Mr. Durso received the J. G. Taylor Spink Award from the Baseball Writers Association of America in 1995 for his contributions to baseball writing, placing him in the writers' and broadcasters' wing of the National Baseball Hall of Fame in Cooperstown, N.Y.
With Eleanor Gehrig, the widow of the Yankees' Lou Gehrig, he wrote “My Luke and I.”
The book was made into a 1978 television film “A Love Affair: The Eleanor and Lou Gehrig Story,” starring Blythe Danner, Edward Herrmann and Patricia Neal.
Mr. Durso wrote biographies of Casey Stengel, Joe DiMaggio and John McGraw; a memoir of the Yankees years, with Mickey Mantle and Whitey Ford; histories of Yankee Stadium and Madison Square Garden; and "The All-American Dollar," about the rising importance of financial affairs in the sports world.
Joseph Paul Durso was born June 22, 1924, in New York City and was reared in Hudson Falls in the Adirondacks and in Upper Darby, Pa.
He left New York University in his junior year to enlist in the Army Air Forces and became a pilot and flight instructor.
He returned to college in 1945 with so little money for clothing that he often wore an Army uniform to class. He received a bachelor's degree in economics in 1946, and a year later he earned a master's degree from the Graduate School of Journalism at Columbia University.
Mr. Durso became a reporter for The Newark Evening News in 1947. Months later, he moved to radio station WINS in New York as a news and sports writer and soon became its director of news and special events.
He left in 1950 to become a copy editor on the national news desk of The Times. He served as an assistant to the national news editor, head of the city copy desk and an assistant city editor. He became a sportswriter in 1964.

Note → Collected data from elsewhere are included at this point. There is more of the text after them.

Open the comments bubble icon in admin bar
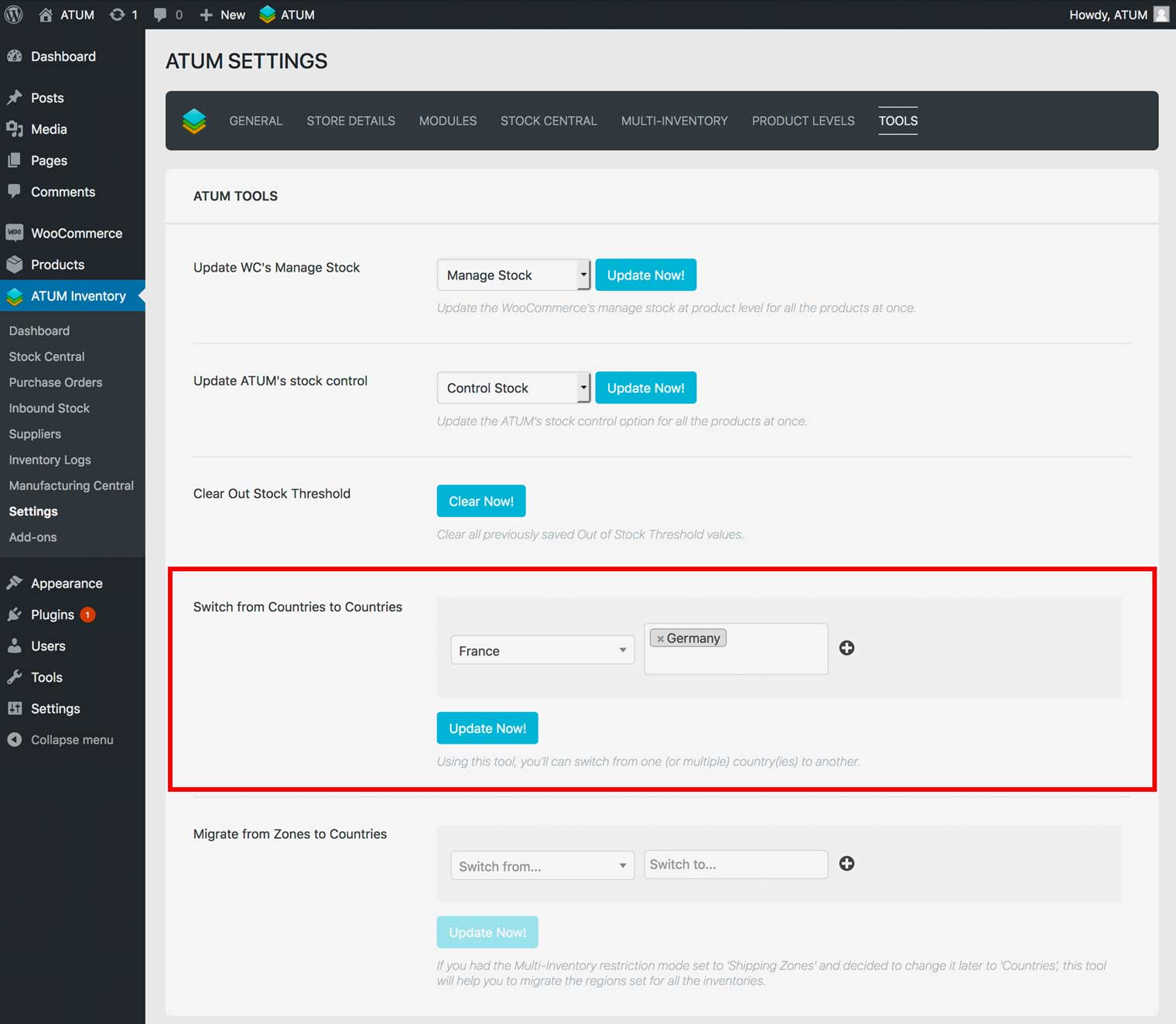1176x1024 pixels. pos(160,15)
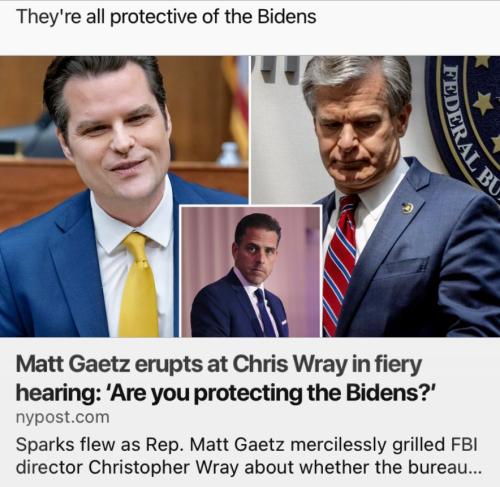Click the white pocket square in the inset photo

[283, 322]
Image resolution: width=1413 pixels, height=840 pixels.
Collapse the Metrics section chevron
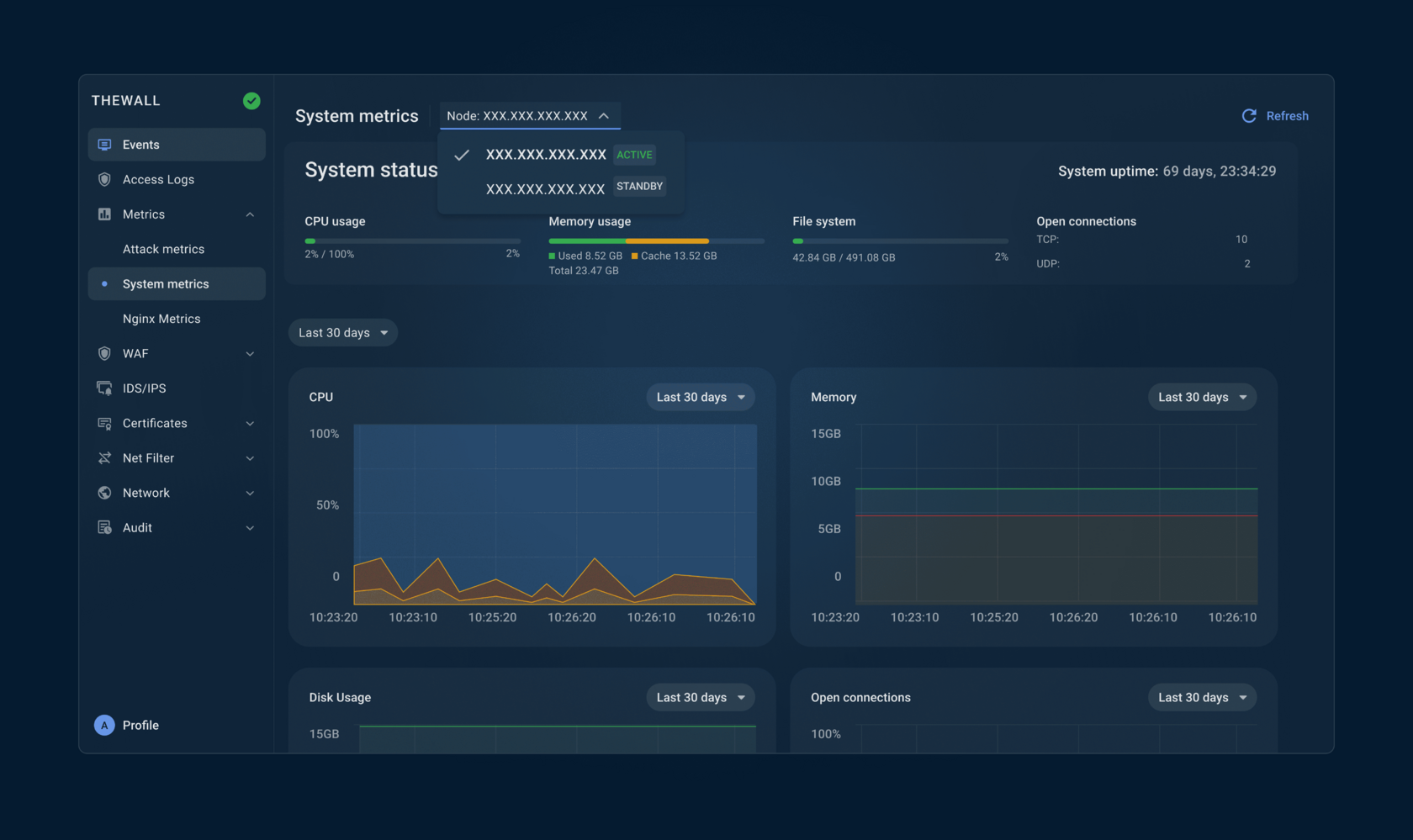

During a 119-day newspaper strike in 1962 and 1963, Mr. Durso and Theodore M. Bernstein, an assistant managing editor, presented a nightly radio show on WQXR, telling what Page 1 of The Times would have looked like each day. Years later, Mr. Durso did sports commentary that was syndicated by WQXR five nights a week. For many years, he was a visiting professor at Columbia's Graduate School of Journalism.
In addition to his wife, Margaret, he is survived by his sons, Peter and David, of Glen Cove, N.Y., and Christopher, of Stony Brook, from his marriage to his first wife, Elsie, who died in 1992; a stepson, Joseph Darnell, of Wantagh, N.Y.; a stepdaughter, Elise Boehm, of Stony Brook; a brother, Michael, of San Diego; a sister, Teresa Durso, of Hudson Falls, N.Y.; and nine grandchildren.